Разумеется, такая борьба с беспризорностью не могла устроить лидеров большевизма. Нужен был повод для закрытия этой организации. Весной 1920 г. Лига обратилась к советскому правительству с предложением о спасении голодающих детей России путем предоставления помощи из-за границы. Ленин адресует эту просьбу Дзержинскому с припиской: "Я думаю, что это подвох". Председатель ВЧК отвечает: "Считаю отпуск... за границу Кусковой, Салтыкова... и других вредным", поскольку "нет ни одного признающего честно Советскую власть". В конце письма - железная определенность: "Кормить наших детей не заграница будет" (3). Вскоре наркомпрод наложил вето почти на все запасы продовольствия Лиги, полученные из российского, американского и датского отделений Красного Креста. К началу января 1921 г. все детские учреждения Лиги спасения детей были переданы в распоряжение Московского отдела народного образования, лидеры которого проговорились об истинных причинах закрытия этой организации: "Мы не можем позволить Кишкиным и Кусковым воспитывать пролетарских детей, хотя бы и беспризорных".

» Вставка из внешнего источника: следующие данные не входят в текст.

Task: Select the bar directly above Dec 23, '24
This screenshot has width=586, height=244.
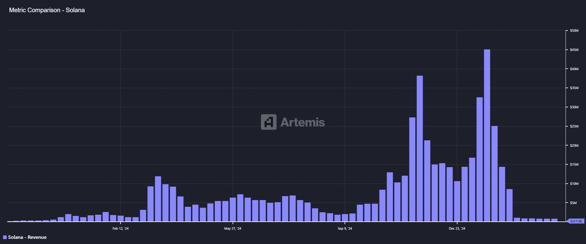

Параллельно с Лигой существовала другая организация- Совет защиты детей, учрежденный декретом СНК 4 февраля 1919 года. Ведомственный, хотя и относительно самостоятельный. Совет под председательством Луначарского пользовался симпатиями Ленина. Однако это была организация в основном с контрольными и координационными функциями, не имеющая своих детских учреждений и не занимающаяся воспитанием беспризорных детей. Совет располагал несколькими санитарными поездами, предназначенными для транспортировки подобранных на железнодорожных станциях беспризорников. Несмотря на слабую эффективность деятельность Совета была все-таки гуманнее и полезнее, нежели применение против мигрирующих по железной дороге беспризорников заградительных отрядов, как это было на Северном Кавказе и в ряде других губерний в 1920 году (4)
В «Записных книжках» Цветаевой есть несколько упоминаний об отделении «Лиги спасения детей», располагавшемся на Собачьей площадке, недалеко от ее дома в Борисоглебском переулке. Здесь Аля получала «дополнительное питание». Эти посещения продолжались и после возвращения из приюта.